Sanki herkes, bir an önce cevap vermesini bekliyor gibi, gözlerini kendisine dikmişti.
Adam yutkunur, ayaklarını yavaşça masadan çeker, başını öne eğmek zorunda kalır…
Soy, güzellik, güç, zenginlik vs. çoğu kez insanı başkalarını küçük ve hor görmesine sebep olabilir. Bu durum, çok ciddi sosyal bir hastalıktır. Bu hastalığa yakalananlar;
Herkesin, kendisine saygı göstermek zorunda olduğunu zanneder.
Yalnız yürümekten hoşlanmazlar.
Arkalarında birilerinin olmasını ister.
Başkalarını pek ziyaret etmez, fakirin davetine gitmez.
Her zaman kendisinin haklı çıkmasını arzu eder.
Bu sosyal hastalık, medeni insanlar arasında olması gereken diyalogu, iletişimi engeller... Bu durumdaki insan sevimsiz görünür, hatta iticidir. İnsanlar yanına fazla yaklaşmak istemezler. İnsanlara aşağılayıcı gözlerle bakar, onları inciten davranışlarda bulunur. Bu tipler, genellikle yalnızdırlar. Eğer zengin veya makam sahibi ise etrafında görünenler de menfaatçi ve yalaka insanlardır...
Bu tipler, diğer insanların kendi değerlerini anlayamadıklarından yakınırlar. Bunun sebebini de, insanların cehaletine bağlarlar...
Kendilerini toplum için bir nimet görürler. İnsanların da bu nimetin farkında olmadığını iddia ederler...

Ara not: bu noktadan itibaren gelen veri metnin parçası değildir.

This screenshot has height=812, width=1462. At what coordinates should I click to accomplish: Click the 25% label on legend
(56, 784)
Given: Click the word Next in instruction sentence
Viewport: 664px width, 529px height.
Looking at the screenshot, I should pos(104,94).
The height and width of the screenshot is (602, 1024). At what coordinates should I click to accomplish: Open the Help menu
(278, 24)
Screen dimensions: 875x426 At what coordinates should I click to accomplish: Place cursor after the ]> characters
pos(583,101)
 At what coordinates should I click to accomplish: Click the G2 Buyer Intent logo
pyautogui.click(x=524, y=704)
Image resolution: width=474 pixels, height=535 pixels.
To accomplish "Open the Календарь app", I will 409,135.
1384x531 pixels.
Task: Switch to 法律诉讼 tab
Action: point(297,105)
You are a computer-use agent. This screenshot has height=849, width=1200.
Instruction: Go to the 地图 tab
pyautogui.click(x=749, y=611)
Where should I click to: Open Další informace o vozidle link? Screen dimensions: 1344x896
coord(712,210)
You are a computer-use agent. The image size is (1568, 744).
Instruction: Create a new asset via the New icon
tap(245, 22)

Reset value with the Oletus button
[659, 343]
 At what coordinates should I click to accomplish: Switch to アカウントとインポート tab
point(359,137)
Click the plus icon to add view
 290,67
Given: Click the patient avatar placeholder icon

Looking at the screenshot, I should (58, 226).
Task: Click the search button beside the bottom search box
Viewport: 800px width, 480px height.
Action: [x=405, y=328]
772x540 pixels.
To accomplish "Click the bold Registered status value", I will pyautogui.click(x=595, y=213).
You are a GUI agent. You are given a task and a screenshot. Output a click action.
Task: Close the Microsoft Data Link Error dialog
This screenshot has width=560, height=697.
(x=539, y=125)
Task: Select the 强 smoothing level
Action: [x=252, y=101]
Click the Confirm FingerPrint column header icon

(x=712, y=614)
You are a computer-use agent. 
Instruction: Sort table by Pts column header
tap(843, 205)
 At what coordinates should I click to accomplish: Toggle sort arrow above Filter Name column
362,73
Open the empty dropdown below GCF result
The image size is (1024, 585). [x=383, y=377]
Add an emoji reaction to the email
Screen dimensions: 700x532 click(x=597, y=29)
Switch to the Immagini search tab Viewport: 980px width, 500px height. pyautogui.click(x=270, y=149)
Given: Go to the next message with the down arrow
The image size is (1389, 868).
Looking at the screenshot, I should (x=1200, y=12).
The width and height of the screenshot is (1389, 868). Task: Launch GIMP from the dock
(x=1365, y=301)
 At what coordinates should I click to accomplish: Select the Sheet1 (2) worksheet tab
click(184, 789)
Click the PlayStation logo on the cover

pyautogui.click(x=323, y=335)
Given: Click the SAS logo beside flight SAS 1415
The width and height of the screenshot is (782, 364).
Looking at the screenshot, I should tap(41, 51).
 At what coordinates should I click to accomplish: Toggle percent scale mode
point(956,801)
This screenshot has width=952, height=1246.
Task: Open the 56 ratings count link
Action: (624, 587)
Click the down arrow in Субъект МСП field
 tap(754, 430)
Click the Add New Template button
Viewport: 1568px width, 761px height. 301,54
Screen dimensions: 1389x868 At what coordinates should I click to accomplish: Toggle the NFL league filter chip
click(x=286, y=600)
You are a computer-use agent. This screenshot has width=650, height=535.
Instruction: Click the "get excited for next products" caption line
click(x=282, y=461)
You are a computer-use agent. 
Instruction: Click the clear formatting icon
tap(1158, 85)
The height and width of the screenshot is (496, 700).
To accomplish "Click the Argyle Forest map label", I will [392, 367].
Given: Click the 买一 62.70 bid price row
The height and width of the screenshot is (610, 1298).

Bu arada, insanın kendine özgüveni olması ile bunu karıştırmamak gerekir. İnsanın vakarlı olması başka şeydir. Elbette insanın kendine güveni olacak, kabiliyetlerinin farkına varacaktır. Bu, hayatta başarılı olmanın şartlarındandır.
Ancak bütün kabiliyeti ve hatta başarıları onu şımartmamalı ve ona başkalarını küçük görmek hakkını vermemelidir...
İşte kıssadan hisse
Hürmet edene, hürmet edilir.
Hizmet edene, hizmet edilir. (İZZETTİN İÇİN)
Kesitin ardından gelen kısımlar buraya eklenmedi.